In the lines from the one containing "Describe the element" through the one containing "at that location.", swap "screenshot" for "screen image" and change nothing else. Give back only those lines, without the pictures.

= = =

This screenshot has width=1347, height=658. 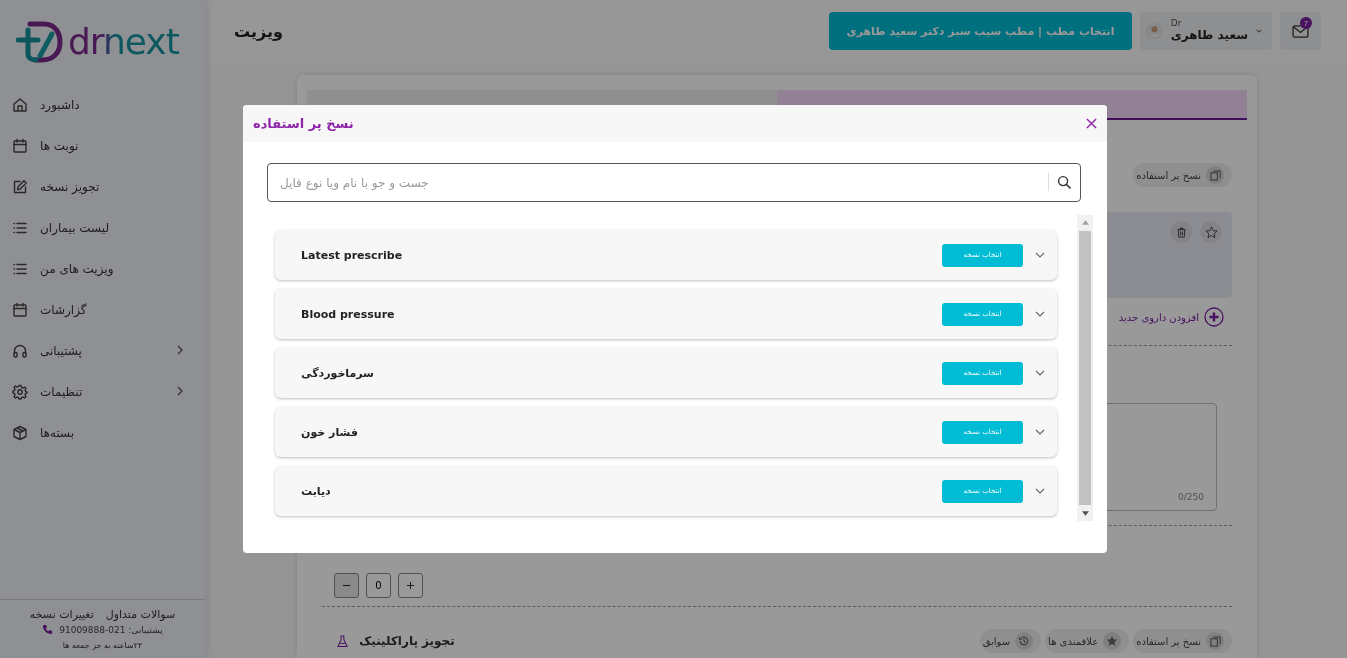 What do you see at coordinates (1085, 514) in the screenshot?
I see `scroll-down-icon` at bounding box center [1085, 514].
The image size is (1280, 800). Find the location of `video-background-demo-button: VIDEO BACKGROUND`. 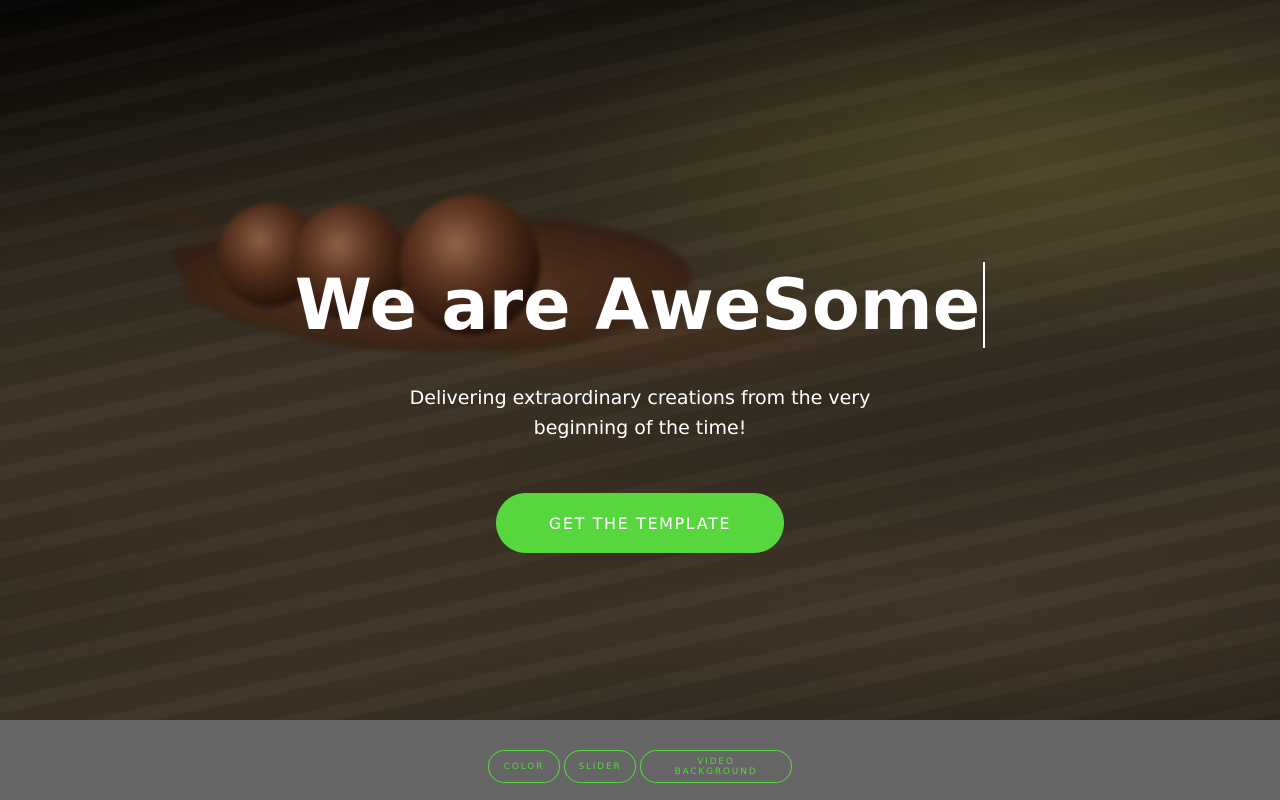

video-background-demo-button: VIDEO BACKGROUND is located at coordinates (716, 766).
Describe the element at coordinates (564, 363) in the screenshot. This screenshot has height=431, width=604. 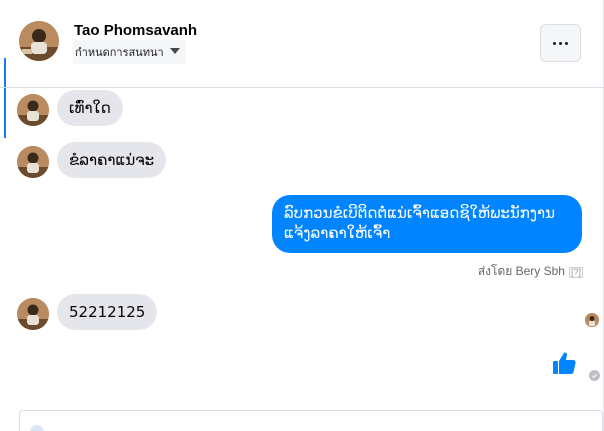
I see `thumbs-up-icon` at that location.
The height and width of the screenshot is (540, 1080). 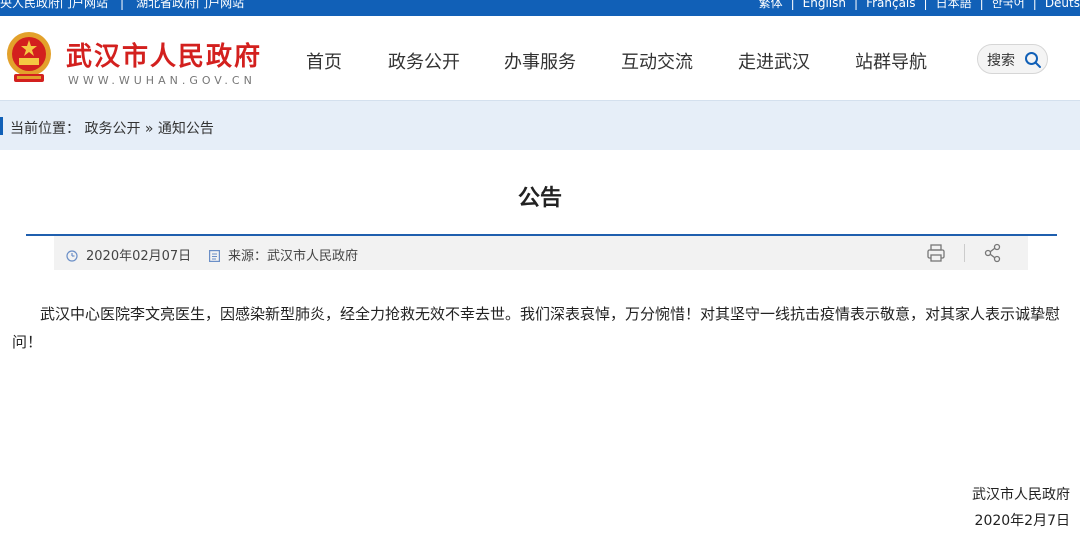 What do you see at coordinates (774, 61) in the screenshot?
I see `nav-about-wuhan: 走进武汉` at bounding box center [774, 61].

= = =

Solution to this problem:
Describe the element at coordinates (564, 363) in the screen image. This screen image has height=431, width=604. 
I see `thumbs-up-icon` at that location.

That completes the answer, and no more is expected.